◆ WHAT THIS TASK INVOLVES
Convert the material below into a JSON list of strings, with each line as its own string. Leave out blank lines.

Item coordinate data
+++
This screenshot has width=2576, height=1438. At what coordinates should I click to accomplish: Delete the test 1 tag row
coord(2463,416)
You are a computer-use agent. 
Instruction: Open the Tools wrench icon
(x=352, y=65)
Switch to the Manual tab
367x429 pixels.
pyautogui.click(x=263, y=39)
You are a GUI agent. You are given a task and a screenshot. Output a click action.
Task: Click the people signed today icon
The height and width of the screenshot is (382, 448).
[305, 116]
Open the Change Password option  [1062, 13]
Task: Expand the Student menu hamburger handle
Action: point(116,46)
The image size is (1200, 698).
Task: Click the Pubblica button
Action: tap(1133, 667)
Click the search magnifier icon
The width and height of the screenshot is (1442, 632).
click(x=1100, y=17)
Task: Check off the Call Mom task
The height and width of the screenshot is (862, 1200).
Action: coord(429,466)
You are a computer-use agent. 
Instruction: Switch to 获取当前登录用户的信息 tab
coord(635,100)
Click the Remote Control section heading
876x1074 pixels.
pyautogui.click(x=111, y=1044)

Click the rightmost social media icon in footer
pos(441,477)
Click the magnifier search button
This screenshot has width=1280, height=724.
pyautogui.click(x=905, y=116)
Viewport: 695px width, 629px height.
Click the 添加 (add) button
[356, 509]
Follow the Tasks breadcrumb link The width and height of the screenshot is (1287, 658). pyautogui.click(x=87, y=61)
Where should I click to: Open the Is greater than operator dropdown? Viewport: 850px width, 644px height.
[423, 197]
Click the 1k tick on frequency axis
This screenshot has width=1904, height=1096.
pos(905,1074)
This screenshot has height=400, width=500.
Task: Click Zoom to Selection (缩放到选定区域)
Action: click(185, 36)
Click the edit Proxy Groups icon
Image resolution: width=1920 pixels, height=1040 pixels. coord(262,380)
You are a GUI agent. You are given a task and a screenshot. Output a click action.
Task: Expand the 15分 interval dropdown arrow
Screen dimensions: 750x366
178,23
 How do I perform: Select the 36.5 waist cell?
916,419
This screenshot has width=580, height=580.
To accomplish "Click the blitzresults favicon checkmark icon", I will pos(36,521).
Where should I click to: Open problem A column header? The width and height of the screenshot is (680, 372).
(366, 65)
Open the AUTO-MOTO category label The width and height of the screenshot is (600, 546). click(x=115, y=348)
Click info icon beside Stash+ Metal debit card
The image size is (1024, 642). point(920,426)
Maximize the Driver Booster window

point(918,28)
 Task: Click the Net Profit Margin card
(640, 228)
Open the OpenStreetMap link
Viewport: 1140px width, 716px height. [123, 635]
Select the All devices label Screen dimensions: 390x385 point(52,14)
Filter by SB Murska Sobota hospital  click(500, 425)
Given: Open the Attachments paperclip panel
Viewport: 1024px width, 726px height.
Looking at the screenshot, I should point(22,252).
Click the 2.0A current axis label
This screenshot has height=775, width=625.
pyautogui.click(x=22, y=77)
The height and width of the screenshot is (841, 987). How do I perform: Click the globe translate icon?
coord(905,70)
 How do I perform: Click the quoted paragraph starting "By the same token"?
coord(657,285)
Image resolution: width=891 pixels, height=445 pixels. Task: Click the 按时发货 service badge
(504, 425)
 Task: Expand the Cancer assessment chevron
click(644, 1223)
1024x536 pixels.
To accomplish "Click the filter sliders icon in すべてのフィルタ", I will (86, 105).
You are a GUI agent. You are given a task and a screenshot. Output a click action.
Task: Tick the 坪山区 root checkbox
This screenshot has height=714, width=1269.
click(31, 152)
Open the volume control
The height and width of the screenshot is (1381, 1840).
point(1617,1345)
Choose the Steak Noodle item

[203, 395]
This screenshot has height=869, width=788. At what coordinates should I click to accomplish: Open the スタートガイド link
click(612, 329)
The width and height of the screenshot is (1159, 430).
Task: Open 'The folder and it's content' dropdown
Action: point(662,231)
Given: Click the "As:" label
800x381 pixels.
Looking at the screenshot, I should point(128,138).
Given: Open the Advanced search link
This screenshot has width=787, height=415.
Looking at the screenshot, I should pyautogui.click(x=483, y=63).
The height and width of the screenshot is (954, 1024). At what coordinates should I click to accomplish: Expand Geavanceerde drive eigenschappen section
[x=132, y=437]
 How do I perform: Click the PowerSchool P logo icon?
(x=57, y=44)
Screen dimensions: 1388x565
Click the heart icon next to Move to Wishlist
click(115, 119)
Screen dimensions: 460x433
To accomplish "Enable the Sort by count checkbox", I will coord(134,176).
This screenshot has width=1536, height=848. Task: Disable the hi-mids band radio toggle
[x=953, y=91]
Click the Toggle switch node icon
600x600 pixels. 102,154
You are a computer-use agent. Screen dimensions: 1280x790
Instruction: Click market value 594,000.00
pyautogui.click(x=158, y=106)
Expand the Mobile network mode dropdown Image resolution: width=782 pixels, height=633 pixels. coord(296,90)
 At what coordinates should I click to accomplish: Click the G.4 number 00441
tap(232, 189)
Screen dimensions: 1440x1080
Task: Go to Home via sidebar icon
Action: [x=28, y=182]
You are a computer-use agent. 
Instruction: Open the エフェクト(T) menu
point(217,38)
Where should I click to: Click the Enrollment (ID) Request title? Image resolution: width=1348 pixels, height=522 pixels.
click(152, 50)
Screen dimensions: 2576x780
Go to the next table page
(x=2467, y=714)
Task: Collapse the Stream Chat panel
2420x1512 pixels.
+++
◆ TASK SOLUTION
[
  "This screenshot has width=2576, height=1438. At what coordinates should I click to accomplish: Delete the test 1 tag row",
  "coord(2463,416)",
  "You are a computer-use agent. ",
  "Instruction: Open the Tools wrench icon",
  "(x=352, y=65)",
  "Switch to the Manual tab",
  "367x429 pixels.",
  "pyautogui.click(x=263, y=39)",
  "You are a GUI agent. You are given a task and a screenshot. Output a click action.",
  "Task: Click the people signed today icon",
  "The height and width of the screenshot is (382, 448).",
  "[305, 116]",
  "Open the Change Password option  [1062, 13]",
  "Task: Expand the Student menu hamburger handle",
  "Action: point(116,46)",
  "The image size is (1200, 698).",
  "Task: Click the Pubblica button",
  "Action: tap(1133, 667)",
  "Click the search magnifier icon",
  "The width and height of the screenshot is (1442, 632).",
  "click(x=1100, y=17)",
  "Task: Check off the Call Mom task",
  "The height and width of the screenshot is (862, 1200).",
  "Action: coord(429,466)",
  "You are a computer-use agent. ",
  "Instruction: Switch to 获取当前登录用户的信息 tab",
  "coord(635,100)",
  "Click the Remote Control section heading",
  "876x1074 pixels.",
  "pyautogui.click(x=111, y=1044)",
  "Click the rightmost social media icon in footer",
  "pos(441,477)",
  "Click the magnifier search button",
  "This screenshot has width=1280, height=724.",
  "pyautogui.click(x=905, y=116)",
  "Viewport: 695px width, 629px height.",
  "Click the 添加 (add) button",
  "[356, 509]",
  "Follow the Tasks breadcrumb link The width and height of the screenshot is (1287, 658). pyautogui.click(x=87, y=61)",
  "Where should I click to: Open the Is greater than operator dropdown? Viewport: 850px width, 644px height.",
  "[423, 197]",
  "Click the 1k tick on frequency axis",
  "This screenshot has width=1904, height=1096.",
  "pos(905,1074)",
  "This screenshot has height=400, width=500.",
  "Task: Click Zoom to Selection (缩放到选定区域)",
  "Action: click(185, 36)",
  "Click the edit Proxy Groups icon",
  "Image resolution: width=1920 pixels, height=1040 pixels. coord(262,380)",
  "You are a GUI agent. You are given a task and a screenshot. Output a click action.",
  "Task: Expand the 15分 interval dropdown arrow",
  "Screen dimensions: 750x366",
  "178,23",
  " How do I perform: Select the 36.5 waist cell?",
  "916,419",
  "This screenshot has width=580, height=580.",
  "To accomplish \"Click the blitzresults favicon checkmark icon\", I will pos(36,521).",
  "Where should I click to: Open problem A column header? The width and height of the screenshot is (680, 372).",
  "(366, 65)",
  "Open the AUTO-MOTO category label The width and height of the screenshot is (600, 546). click(x=115, y=348)",
  "Click info icon beside Stash+ Metal debit card",
  "The image size is (1024, 642). point(920,426)",
  "Maximize the Driver Booster window",
  "point(918,28)",
  " Task: Click the Net Profit Margin card",
  "(640, 228)",
  "Open the OpenStreetMap link",
  "Viewport: 1140px width, 716px height. [123, 635]",
  "Select the All devices label Screen dimensions: 390x385 point(52,14)",
  "Filter by SB Murska Sobota hospital  click(500, 425)",
  "Given: Open the Attachments paperclip panel",
  "Viewport: 1024px width, 726px height.",
  "Looking at the screenshot, I should point(22,252).",
  "Click the 2.0A current axis label",
  "This screenshot has height=775, width=625.",
  "pyautogui.click(x=22, y=77)",
  "The height and width of the screenshot is (841, 987). How do I perform: Click the globe translate icon?",
  "coord(905,70)",
  " How do I perform: Click the quoted paragraph starting \"By the same token\"?",
  "coord(657,285)",
  "Image resolution: width=891 pixels, height=445 pixels. Task: Click the 按时发货 service badge",
  "(504, 425)",
  " Task: Expand the Cancer assessment chevron",
  "click(644, 1223)",
  "1024x536 pixels.",
  "To accomplish \"Click the filter sliders icon in すべてのフィルタ\", I will (86, 105).",
  "You are a GUI agent. You are given a task and a screenshot. Output a click action.",
  "Task: Tick the 坪山区 root checkbox",
  "This screenshot has height=714, width=1269.",
  "click(31, 152)",
  "Open the volume control",
  "The height and width of the screenshot is (1381, 1840).",
  "point(1617,1345)",
  "Choose the Steak Noodle item",
  "[203, 395]",
  "This screenshot has height=869, width=788. At what coordinates should I click to accomplish: Open the スタートガイド link",
  "click(612, 329)",
  "The width and height of the screenshot is (1159, 430).",
  "Task: Open 'The folder and it's content' dropdown",
  "Action: point(662,231)",
  "Given: Click the \"As:\" label",
  "800x381 pixels.",
  "Looking at the screenshot, I should point(128,138).",
  "Given: Open the Advanced search link",
  "This screenshot has width=787, height=415.",
  "Looking at the screenshot, I should pyautogui.click(x=483, y=63).",
  "The height and width of the screenshot is (954, 1024). At what coordinates should I click to accomplish: Expand Geavanceerde drive eigenschappen section",
  "[x=132, y=437]",
  " How do I perform: Click the PowerSchool P logo icon?",
  "(x=57, y=44)",
  "Screen dimensions: 1388x565",
  "Click the heart icon next to Move to Wishlist",
  "click(115, 119)",
  "Screen dimensions: 460x433",
  "To accomplish \"Enable the Sort by count checkbox\", I will coord(134,176).",
  "This screenshot has width=1536, height=848. Task: Disable the hi-mids band radio toggle",
  "[x=953, y=91]",
  "Click the Toggle switch node icon",
  "600x600 pixels. 102,154",
  "You are a computer-use agent. Screen dimensions: 1280x790",
  "Instruction: Click market value 594,000.00",
  "pyautogui.click(x=158, y=106)",
  "Expand the Mobile network mode dropdown Image resolution: width=782 pixels, height=633 pixels. coord(296,90)",
  " At what coordinates should I click to accomplish: Click the G.4 number 00441",
  "tap(232, 189)",
  "Screen dimensions: 1440x1080",
  "Task: Go to Home via sidebar icon",
  "Action: [x=28, y=182]",
  "You are a computer-use agent. ",
  "Instruction: Open the エフェクト(T) menu",
  "point(217,38)",
  "Where should I click to: Click the Enrollment (ID) Request title? Image resolution: width=1348 pixels, height=522 pixels.",
  "click(152, 50)",
  "Screen dimensions: 2576x780",
  "Go to the next table page",
  "(x=2467, y=714)",
  "Task: Collapse the Stream Chat panel",
  "2420x1512 pixels."
]